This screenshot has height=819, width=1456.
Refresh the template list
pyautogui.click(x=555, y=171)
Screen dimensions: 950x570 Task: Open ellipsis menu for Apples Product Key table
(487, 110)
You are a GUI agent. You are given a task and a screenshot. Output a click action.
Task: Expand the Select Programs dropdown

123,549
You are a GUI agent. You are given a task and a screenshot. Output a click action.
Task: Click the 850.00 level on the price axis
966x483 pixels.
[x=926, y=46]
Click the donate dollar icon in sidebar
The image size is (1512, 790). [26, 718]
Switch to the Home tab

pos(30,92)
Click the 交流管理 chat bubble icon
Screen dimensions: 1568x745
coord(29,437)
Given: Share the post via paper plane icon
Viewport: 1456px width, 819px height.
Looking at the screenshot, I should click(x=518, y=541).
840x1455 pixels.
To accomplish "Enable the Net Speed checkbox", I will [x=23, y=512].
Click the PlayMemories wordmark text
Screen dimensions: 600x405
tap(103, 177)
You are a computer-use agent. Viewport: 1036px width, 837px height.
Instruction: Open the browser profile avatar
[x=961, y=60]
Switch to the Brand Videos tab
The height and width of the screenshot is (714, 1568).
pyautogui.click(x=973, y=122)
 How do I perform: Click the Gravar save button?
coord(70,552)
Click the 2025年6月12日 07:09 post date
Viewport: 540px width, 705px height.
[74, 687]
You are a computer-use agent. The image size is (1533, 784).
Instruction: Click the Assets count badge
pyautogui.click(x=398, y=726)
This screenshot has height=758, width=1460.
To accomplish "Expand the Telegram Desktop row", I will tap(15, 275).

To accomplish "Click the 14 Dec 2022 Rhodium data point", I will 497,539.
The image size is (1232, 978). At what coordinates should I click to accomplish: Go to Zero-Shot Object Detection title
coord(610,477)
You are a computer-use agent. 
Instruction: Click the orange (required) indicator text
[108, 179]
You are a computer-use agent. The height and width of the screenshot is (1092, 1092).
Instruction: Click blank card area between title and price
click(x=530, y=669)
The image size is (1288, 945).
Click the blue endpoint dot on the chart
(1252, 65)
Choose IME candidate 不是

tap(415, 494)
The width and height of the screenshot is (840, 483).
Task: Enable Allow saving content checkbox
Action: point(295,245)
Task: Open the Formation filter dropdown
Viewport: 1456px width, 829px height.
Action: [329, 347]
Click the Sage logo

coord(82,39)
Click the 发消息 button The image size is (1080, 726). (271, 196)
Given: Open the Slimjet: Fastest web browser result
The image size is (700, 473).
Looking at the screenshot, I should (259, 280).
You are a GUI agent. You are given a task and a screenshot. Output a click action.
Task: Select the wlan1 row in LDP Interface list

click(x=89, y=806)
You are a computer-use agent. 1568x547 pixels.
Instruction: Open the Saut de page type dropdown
※
[Written request] Convert every line of the material above into a JSON list of strings, one string per line, with blank lines omitted.

[Task output]
[
  "This screenshot has height=819, width=1456.",
  "Refresh the template list",
  "pyautogui.click(x=555, y=171)",
  "Screen dimensions: 950x570 Task: Open ellipsis menu for Apples Product Key table",
  "(487, 110)",
  "You are a GUI agent. You are given a task and a screenshot. Output a click action.",
  "Task: Expand the Select Programs dropdown",
  "123,549",
  "You are a GUI agent. You are given a task and a screenshot. Output a click action.",
  "Task: Click the 850.00 level on the price axis",
  "966x483 pixels.",
  "[x=926, y=46]",
  "Click the donate dollar icon in sidebar",
  "The image size is (1512, 790). [26, 718]",
  "Switch to the Home tab",
  "pos(30,92)",
  "Click the 交流管理 chat bubble icon",
  "Screen dimensions: 1568x745",
  "coord(29,437)",
  "Given: Share the post via paper plane icon",
  "Viewport: 1456px width, 819px height.",
  "Looking at the screenshot, I should click(x=518, y=541).",
  "840x1455 pixels.",
  "To accomplish \"Enable the Net Speed checkbox\", I will [x=23, y=512].",
  "Click the PlayMemories wordmark text",
  "Screen dimensions: 600x405",
  "tap(103, 177)",
  "You are a computer-use agent. Viewport: 1036px width, 837px height.",
  "Instruction: Open the browser profile avatar",
  "[x=961, y=60]",
  "Switch to the Brand Videos tab",
  "The height and width of the screenshot is (714, 1568).",
  "pyautogui.click(x=973, y=122)",
  " How do I perform: Click the Gravar save button?",
  "coord(70,552)",
  "Click the 2025年6月12日 07:09 post date",
  "Viewport: 540px width, 705px height.",
  "[74, 687]",
  "You are a computer-use agent. The image size is (1533, 784).",
  "Instruction: Click the Assets count badge",
  "pyautogui.click(x=398, y=726)",
  "This screenshot has height=758, width=1460.",
  "To accomplish \"Expand the Telegram Desktop row\", I will tap(15, 275).",
  "To accomplish \"Click the 14 Dec 2022 Rhodium data point\", I will 497,539.",
  "The image size is (1232, 978). At what coordinates should I click to accomplish: Go to Zero-Shot Object Detection title",
  "coord(610,477)",
  "You are a computer-use agent. ",
  "Instruction: Click the orange (required) indicator text",
  "[108, 179]",
  "You are a computer-use agent. The height and width of the screenshot is (1092, 1092).",
  "Instruction: Click blank card area between title and price",
  "click(x=530, y=669)",
  "The image size is (1288, 945).",
  "Click the blue endpoint dot on the chart",
  "(1252, 65)",
  "Choose IME candidate 不是",
  "tap(415, 494)",
  "The width and height of the screenshot is (840, 483).",
  "Task: Enable Allow saving content checkbox",
  "Action: point(295,245)",
  "Task: Open the Formation filter dropdown",
  "Viewport: 1456px width, 829px height.",
  "Action: [329, 347]",
  "Click the Sage logo",
  "coord(82,39)",
  "Click the 发消息 button The image size is (1080, 726). (271, 196)",
  "Given: Open the Slimjet: Fastest web browser result",
  "The image size is (700, 473).",
  "Looking at the screenshot, I should (259, 280).",
  "You are a GUI agent. You are given a task and a screenshot. Output a click action.",
  "Task: Select the wlan1 row in LDP Interface list",
  "click(x=89, y=806)",
  "You are a computer-use agent. 1568x547 pixels.",
  "Instruction: Open the Saut de page type dropdown"
]